Count the lines in the listing below that contain the string "Viewport", with case counting, and give only the number.

# Available records
>> begin
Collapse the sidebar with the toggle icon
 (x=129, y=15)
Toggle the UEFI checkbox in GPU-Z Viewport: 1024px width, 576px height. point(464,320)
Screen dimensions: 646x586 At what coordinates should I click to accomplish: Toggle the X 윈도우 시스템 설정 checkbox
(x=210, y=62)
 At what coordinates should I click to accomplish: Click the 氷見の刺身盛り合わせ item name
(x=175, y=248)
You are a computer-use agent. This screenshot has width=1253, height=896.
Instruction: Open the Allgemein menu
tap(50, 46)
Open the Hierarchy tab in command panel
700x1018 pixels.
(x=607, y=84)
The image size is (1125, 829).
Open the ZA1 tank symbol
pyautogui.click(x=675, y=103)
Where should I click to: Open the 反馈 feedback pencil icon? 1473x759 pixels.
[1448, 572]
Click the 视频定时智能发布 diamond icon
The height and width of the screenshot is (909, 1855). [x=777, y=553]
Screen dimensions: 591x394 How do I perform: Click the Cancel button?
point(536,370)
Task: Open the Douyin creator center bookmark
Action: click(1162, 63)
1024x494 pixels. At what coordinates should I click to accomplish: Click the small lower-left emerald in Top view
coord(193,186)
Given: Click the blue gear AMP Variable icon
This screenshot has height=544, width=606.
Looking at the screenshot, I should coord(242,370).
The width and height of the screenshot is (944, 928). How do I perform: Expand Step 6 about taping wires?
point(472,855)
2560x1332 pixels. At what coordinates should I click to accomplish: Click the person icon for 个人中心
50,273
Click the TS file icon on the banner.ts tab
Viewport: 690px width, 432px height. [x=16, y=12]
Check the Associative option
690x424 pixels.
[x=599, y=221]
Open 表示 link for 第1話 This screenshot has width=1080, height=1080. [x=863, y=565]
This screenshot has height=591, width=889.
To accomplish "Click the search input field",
>> end
# Correct answer
2